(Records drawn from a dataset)

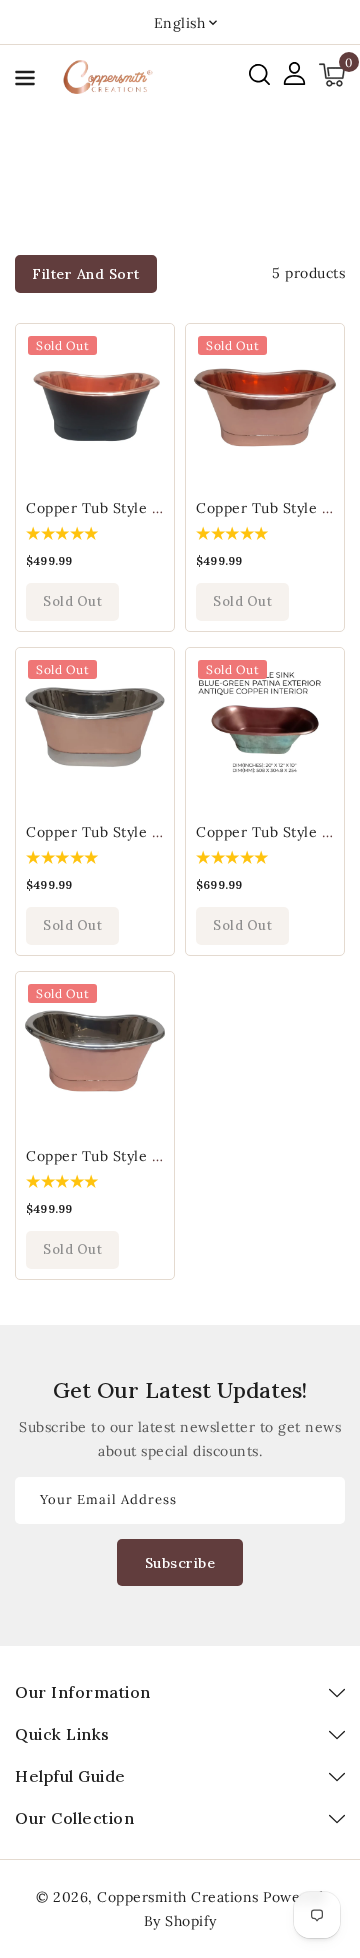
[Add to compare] (147, 394)
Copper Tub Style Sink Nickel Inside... (158, 832)
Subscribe (180, 1563)
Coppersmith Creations (178, 1897)
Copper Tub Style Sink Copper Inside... (161, 508)
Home (180, 187)
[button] (25, 81)
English (180, 23)
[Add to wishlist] (147, 351)
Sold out (72, 601)
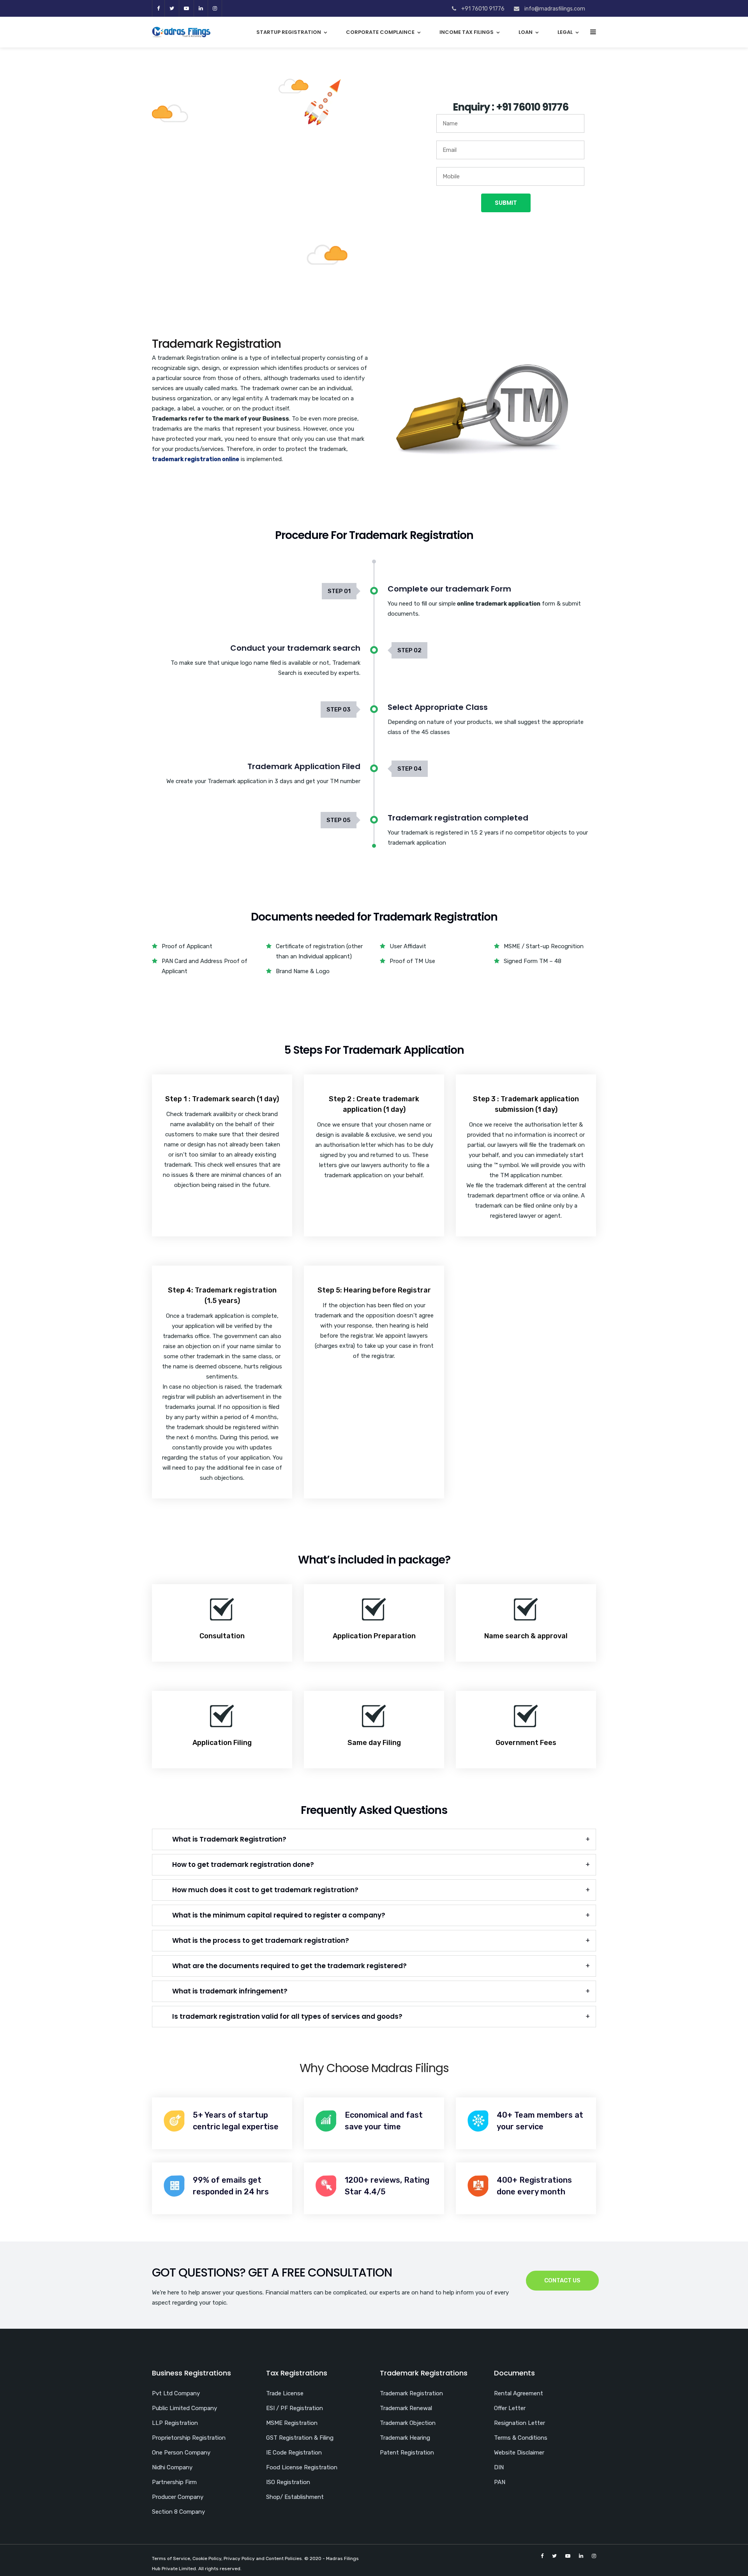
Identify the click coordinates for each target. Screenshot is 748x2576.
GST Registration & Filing (299, 2437)
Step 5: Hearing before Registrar (374, 1290)
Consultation (222, 1636)
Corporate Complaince (380, 32)
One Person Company (181, 2452)
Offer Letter (510, 2408)
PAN (499, 2482)
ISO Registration (288, 2482)
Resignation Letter (519, 2422)
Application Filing (222, 1742)
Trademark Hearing (405, 2437)
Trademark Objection (408, 2422)
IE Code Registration (294, 2452)
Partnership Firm (174, 2482)
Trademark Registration (411, 2393)
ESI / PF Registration (294, 2408)
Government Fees (526, 1742)
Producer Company (177, 2496)
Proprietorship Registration (189, 2437)
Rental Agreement (518, 2393)
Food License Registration (301, 2467)
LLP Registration (175, 2422)
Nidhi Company (172, 2467)
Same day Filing (374, 1742)
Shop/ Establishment (295, 2496)
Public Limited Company (184, 2408)
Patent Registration (407, 2452)
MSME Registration (292, 2422)
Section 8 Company (178, 2511)
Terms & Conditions (520, 2437)
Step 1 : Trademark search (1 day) (222, 1099)
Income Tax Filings (466, 32)
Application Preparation (374, 1636)
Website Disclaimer (519, 2452)
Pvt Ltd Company (176, 2393)
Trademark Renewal (406, 2408)
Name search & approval (526, 1636)
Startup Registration (288, 32)
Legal (565, 32)
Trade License (284, 2393)
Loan (526, 32)
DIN (499, 2467)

#### Work required
With the line that contains "ISO Registration (288, 2482)" as your start, reproduce the data above exactly through its last line, and nothing before that start.

#### Response to the task
ISO Registration (288, 2482)
Resignation Letter (519, 2422)
Application Filing (222, 1742)
Trademark Hearing (405, 2437)
Trademark Objection (408, 2422)
IE Code Registration (294, 2452)
Partnership Firm (174, 2482)
Trademark Registration (411, 2393)
ESI / PF Registration (294, 2408)
Government Fees (526, 1742)
Producer Company (177, 2496)
Proprietorship Registration (189, 2437)
Rental Agreement (518, 2393)
Food License Registration (301, 2467)
LLP Registration (175, 2422)
Nidhi Company (172, 2467)
Same day Filing (374, 1742)
Shop/ Establishment (295, 2496)
Public Limited Company (184, 2408)
Patent Registration (407, 2452)
MSME Registration (292, 2422)
Section 8 Company (178, 2511)
Terms & Conditions (520, 2437)
Step 1 : Trademark search (1 day) (222, 1099)
Income Tax Filings (466, 32)
Application Preparation (374, 1636)
Website Disclaimer (519, 2452)
Pvt Ltd Company (176, 2393)
Trademark Renewal (406, 2408)
Name search & approval (526, 1636)
Startup Registration (288, 32)
Legal (565, 32)
Trade License (284, 2393)
Loan (526, 32)
DIN (499, 2467)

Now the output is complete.